**EXERCISE DATA**:
Start of Block
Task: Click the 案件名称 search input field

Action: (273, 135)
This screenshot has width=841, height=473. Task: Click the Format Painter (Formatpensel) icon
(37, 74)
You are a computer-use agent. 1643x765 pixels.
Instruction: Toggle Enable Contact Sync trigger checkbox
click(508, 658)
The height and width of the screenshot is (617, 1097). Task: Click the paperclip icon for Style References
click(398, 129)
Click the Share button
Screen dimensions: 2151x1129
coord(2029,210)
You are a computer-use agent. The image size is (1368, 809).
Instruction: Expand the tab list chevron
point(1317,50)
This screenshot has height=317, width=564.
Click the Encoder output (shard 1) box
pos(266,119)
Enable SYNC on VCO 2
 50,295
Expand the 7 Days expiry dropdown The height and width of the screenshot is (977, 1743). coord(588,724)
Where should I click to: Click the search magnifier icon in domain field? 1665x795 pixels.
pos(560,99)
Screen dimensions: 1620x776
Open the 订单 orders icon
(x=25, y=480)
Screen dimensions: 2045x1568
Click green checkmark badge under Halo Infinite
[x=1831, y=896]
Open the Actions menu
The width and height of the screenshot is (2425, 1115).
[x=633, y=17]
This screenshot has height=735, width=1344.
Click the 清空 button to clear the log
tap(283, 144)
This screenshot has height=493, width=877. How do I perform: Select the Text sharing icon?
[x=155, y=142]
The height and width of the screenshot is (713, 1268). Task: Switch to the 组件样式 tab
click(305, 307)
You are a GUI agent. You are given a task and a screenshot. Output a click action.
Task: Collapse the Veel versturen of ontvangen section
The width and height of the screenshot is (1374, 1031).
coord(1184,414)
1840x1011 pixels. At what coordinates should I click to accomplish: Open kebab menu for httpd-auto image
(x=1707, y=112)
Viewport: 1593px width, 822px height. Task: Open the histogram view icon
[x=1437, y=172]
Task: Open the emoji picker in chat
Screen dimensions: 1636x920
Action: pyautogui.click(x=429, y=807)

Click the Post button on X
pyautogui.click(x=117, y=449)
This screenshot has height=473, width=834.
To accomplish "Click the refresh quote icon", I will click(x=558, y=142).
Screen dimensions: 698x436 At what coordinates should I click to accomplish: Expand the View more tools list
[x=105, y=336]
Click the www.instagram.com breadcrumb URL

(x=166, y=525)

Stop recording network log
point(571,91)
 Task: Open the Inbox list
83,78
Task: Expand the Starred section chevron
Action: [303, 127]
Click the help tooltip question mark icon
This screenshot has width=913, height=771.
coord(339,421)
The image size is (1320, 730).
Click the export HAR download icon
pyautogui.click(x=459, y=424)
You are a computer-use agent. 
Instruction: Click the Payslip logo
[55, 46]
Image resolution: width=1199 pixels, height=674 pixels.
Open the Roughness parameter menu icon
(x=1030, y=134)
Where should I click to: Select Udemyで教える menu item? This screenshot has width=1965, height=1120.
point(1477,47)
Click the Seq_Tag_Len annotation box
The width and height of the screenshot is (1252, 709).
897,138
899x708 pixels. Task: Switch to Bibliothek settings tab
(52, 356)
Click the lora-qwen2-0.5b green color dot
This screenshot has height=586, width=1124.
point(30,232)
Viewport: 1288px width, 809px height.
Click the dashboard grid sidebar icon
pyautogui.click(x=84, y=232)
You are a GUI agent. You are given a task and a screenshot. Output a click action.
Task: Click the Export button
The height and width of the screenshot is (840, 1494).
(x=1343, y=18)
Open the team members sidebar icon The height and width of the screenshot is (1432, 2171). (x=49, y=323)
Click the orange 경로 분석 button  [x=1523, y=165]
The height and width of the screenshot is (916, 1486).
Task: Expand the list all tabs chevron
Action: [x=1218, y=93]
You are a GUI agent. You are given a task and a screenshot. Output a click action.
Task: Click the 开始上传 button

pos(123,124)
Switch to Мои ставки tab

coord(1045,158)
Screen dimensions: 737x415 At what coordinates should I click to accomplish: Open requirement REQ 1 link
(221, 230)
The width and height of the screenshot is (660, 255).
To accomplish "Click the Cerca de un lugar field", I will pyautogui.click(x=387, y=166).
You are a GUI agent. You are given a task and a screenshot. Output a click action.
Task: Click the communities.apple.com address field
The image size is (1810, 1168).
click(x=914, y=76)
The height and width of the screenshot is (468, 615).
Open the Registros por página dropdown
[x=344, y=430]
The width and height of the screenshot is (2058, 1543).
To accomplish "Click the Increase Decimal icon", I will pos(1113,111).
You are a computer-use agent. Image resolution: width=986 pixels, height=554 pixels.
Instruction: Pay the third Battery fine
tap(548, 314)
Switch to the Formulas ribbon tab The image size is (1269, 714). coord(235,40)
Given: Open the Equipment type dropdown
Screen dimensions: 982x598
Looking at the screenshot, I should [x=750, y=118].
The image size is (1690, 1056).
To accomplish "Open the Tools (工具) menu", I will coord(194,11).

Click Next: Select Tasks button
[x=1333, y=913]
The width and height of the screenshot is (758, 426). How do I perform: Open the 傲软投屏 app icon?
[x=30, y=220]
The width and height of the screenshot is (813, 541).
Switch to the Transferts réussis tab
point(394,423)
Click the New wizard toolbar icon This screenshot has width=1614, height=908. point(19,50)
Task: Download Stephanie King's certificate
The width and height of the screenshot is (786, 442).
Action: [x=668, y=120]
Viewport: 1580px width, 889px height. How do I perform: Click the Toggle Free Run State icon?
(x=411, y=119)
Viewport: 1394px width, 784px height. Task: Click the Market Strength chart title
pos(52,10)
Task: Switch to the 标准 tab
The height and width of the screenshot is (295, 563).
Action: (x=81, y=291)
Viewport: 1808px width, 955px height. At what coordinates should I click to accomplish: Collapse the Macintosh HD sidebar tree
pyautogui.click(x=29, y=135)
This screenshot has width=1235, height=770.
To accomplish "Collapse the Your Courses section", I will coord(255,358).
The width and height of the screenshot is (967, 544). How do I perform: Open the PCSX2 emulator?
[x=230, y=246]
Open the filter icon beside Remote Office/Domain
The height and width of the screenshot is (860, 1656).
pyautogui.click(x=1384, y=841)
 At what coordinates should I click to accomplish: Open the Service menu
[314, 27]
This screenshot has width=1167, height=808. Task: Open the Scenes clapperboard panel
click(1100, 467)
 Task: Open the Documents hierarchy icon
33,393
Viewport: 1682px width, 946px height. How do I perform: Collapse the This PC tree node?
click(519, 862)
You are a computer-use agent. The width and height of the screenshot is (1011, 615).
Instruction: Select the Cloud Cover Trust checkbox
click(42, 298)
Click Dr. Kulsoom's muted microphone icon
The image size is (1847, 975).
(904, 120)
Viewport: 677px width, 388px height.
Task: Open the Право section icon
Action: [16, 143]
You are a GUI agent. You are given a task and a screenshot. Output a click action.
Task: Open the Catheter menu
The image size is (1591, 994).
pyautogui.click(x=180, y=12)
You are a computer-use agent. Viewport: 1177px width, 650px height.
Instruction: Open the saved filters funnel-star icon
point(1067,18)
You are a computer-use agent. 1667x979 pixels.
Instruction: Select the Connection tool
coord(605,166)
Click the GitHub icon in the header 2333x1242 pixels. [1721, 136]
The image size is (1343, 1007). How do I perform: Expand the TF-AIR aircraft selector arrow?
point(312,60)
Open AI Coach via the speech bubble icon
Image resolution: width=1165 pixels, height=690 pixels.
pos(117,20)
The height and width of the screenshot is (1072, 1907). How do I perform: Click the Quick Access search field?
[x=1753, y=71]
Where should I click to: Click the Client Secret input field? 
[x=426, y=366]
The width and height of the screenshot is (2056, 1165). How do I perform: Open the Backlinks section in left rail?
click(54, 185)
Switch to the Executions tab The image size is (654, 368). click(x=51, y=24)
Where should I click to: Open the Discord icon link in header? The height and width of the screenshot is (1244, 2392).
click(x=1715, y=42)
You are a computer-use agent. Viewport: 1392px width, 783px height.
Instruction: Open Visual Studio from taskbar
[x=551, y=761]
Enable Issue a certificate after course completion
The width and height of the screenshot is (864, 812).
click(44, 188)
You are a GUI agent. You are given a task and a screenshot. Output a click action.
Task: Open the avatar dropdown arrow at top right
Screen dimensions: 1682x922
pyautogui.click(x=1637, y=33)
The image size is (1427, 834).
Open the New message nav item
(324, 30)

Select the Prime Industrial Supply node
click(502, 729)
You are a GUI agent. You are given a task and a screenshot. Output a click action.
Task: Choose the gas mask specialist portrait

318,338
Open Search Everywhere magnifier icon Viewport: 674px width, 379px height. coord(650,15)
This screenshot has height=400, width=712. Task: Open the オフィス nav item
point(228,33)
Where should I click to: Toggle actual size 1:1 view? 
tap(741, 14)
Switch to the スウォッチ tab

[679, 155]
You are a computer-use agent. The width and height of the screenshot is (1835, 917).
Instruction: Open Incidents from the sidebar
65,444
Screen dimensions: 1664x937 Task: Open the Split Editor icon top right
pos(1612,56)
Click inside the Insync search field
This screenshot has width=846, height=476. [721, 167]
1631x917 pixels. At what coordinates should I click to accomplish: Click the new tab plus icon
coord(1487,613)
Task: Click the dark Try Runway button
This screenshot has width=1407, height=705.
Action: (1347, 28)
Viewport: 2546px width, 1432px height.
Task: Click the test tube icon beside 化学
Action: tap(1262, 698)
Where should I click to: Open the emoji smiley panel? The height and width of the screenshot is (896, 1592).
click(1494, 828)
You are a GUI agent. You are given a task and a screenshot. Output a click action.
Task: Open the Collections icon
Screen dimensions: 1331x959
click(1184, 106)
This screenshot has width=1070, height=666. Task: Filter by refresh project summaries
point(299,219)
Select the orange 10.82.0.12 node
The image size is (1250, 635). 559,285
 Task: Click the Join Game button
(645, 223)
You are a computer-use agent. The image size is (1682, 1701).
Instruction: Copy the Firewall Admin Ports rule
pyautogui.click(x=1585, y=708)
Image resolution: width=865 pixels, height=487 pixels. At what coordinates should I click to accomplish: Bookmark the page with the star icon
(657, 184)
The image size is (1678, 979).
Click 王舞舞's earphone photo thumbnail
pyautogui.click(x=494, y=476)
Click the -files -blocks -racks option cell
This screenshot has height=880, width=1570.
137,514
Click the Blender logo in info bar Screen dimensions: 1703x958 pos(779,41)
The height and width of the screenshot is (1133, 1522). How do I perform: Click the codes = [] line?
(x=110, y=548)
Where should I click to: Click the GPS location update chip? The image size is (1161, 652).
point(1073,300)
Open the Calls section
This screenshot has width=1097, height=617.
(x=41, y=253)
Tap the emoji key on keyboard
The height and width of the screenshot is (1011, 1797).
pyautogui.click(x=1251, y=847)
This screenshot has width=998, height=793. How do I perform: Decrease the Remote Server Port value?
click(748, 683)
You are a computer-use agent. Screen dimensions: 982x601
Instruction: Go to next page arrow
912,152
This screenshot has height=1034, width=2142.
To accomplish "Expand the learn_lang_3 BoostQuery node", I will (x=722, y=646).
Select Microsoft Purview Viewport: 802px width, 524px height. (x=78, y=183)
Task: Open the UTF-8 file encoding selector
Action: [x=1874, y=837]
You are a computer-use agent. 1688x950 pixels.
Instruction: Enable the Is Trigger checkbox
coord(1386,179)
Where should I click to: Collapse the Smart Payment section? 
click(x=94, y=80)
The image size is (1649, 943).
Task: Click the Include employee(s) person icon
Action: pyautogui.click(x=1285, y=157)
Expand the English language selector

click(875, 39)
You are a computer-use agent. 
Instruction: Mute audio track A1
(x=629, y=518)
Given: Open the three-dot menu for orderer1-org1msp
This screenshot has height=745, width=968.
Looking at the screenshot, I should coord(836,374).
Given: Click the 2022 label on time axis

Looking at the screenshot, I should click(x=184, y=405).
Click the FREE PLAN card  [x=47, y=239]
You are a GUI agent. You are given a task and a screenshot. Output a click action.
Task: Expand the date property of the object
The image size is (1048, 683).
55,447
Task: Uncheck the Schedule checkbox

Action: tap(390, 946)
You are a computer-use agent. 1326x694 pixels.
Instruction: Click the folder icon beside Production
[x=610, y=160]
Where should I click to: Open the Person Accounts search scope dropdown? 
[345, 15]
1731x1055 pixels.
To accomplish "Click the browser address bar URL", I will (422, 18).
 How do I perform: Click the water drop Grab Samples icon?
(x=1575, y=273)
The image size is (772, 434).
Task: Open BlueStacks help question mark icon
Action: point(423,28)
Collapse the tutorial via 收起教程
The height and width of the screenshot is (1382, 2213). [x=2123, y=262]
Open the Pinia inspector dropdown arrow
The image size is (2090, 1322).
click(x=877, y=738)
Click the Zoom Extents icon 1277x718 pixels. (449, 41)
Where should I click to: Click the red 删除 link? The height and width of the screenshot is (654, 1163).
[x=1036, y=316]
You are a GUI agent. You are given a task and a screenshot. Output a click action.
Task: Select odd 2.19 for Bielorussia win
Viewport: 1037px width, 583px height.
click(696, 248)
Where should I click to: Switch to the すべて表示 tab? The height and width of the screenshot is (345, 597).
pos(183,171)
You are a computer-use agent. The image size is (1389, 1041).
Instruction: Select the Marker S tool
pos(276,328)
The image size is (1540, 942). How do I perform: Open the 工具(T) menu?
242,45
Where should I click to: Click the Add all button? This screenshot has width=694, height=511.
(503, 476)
End of Block
**WHAT THE EXERCISE ASKS**: From the material above, retype precisely the lines between the line holding "Viewport: 1808px width, 955px" and the line holding "Click the GitHub", inclusive, and nothing beyond them.

**OUTPUT**:
Viewport: 1808px width, 955px height. At what coordinates should I click to accomplish: Collapse the Macintosh HD sidebar tree
pyautogui.click(x=29, y=135)
This screenshot has width=1235, height=770.
To accomplish "Collapse the Your Courses section", I will coord(255,358).
The width and height of the screenshot is (967, 544). How do I perform: Open the PCSX2 emulator?
[x=230, y=246]
Open the filter icon beside Remote Office/Domain
The height and width of the screenshot is (860, 1656).
pyautogui.click(x=1384, y=841)
 At what coordinates should I click to accomplish: Open the Service menu
[314, 27]
This screenshot has width=1167, height=808. Task: Open the Scenes clapperboard panel
click(1100, 467)
 Task: Open the Documents hierarchy icon
33,393
Viewport: 1682px width, 946px height. How do I perform: Collapse the This PC tree node?
click(519, 862)
You are a computer-use agent. The width and height of the screenshot is (1011, 615).
Instruction: Select the Cloud Cover Trust checkbox
click(42, 298)
Click Dr. Kulsoom's muted microphone icon
The image size is (1847, 975).
(904, 120)
Viewport: 677px width, 388px height.
Task: Open the Право section icon
Action: [16, 143]
You are a GUI agent. You are given a task and a screenshot. Output a click action.
Task: Open the Catheter menu
The image size is (1591, 994).
pyautogui.click(x=180, y=12)
You are a computer-use agent. Viewport: 1177px width, 650px height.
Instruction: Open the saved filters funnel-star icon
point(1067,18)
You are a computer-use agent. 1667x979 pixels.
Instruction: Select the Connection tool
coord(605,166)
Click the GitHub icon in the header 2333x1242 pixels. [1721, 136]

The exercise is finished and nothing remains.